**Problem description**. Print exactly, and only, the lines from the one containing "The image size is (900, 668)." through the last line of the records below, both included; leave out the pictures.
-=-=-
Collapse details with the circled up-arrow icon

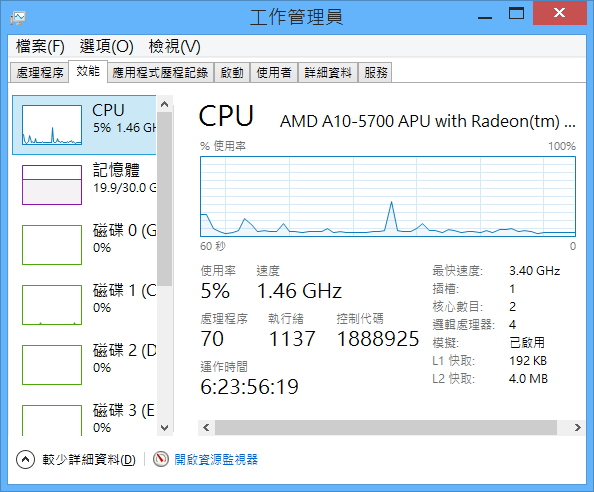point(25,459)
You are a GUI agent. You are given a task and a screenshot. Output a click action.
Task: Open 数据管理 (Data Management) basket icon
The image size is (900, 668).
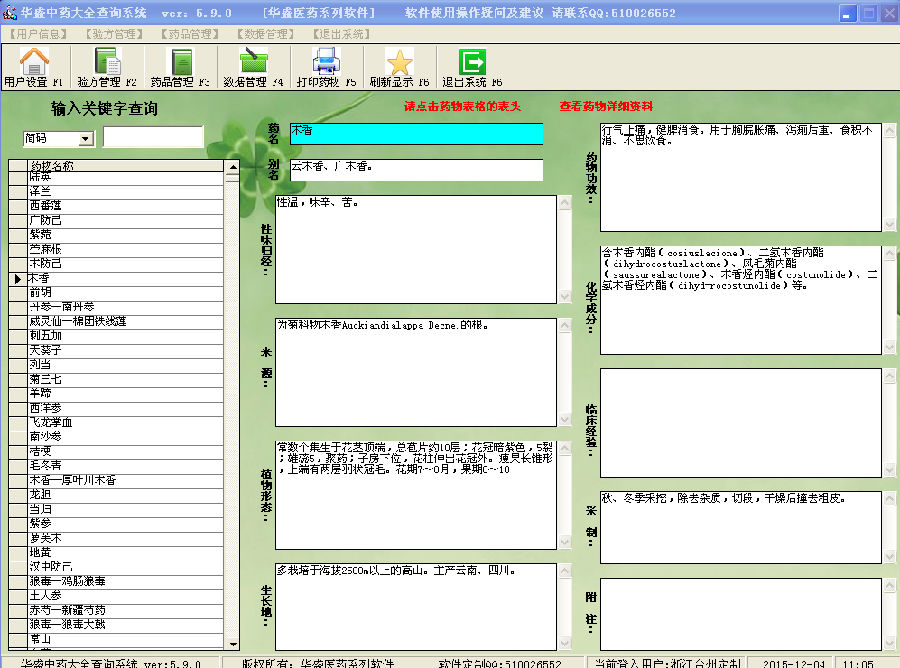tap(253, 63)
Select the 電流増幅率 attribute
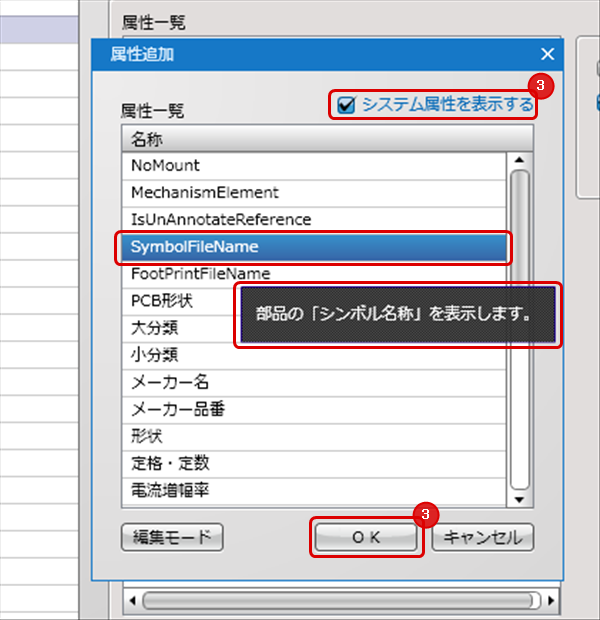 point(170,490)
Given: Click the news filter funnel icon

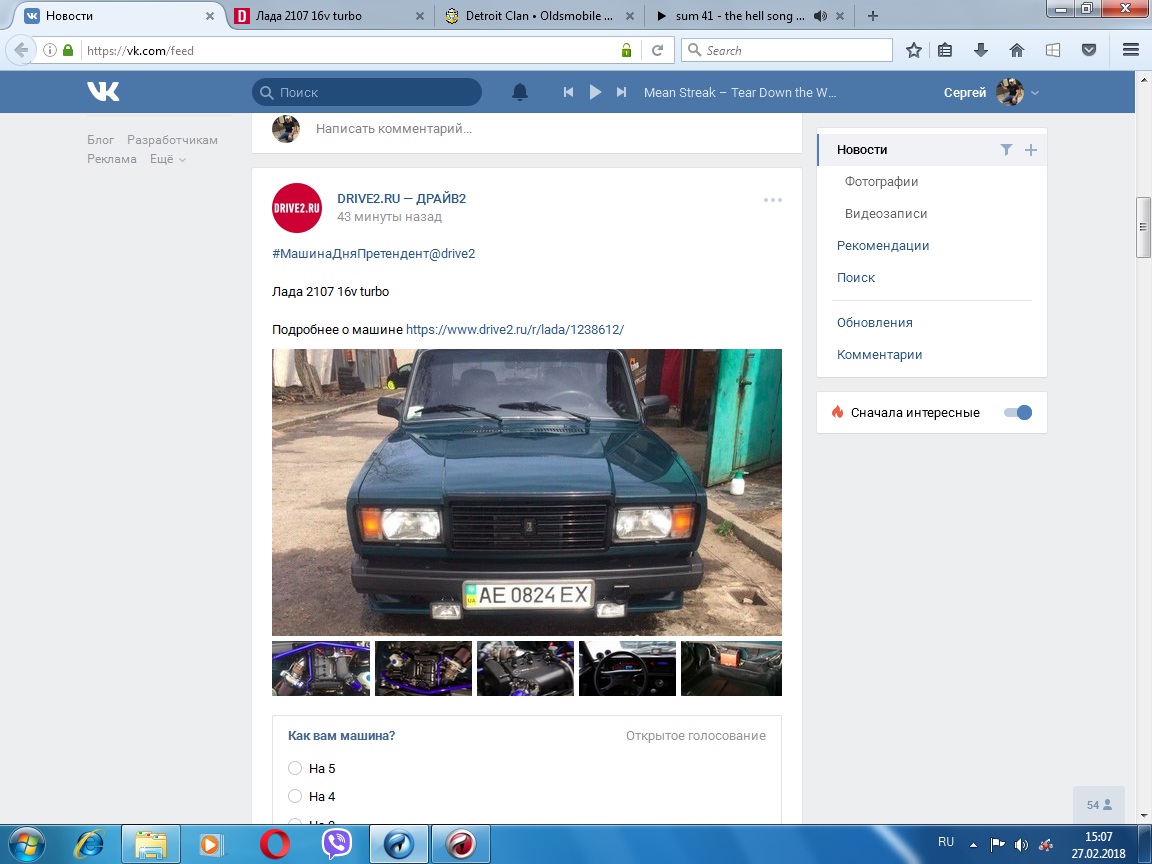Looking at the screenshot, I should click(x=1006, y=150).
-=-=-
**Expected output**.
The image size is (900, 668).
tap(253, 63)
Select the 電流増幅率 attribute
 point(170,490)
Given: Click the news filter funnel icon

Looking at the screenshot, I should click(x=1006, y=150).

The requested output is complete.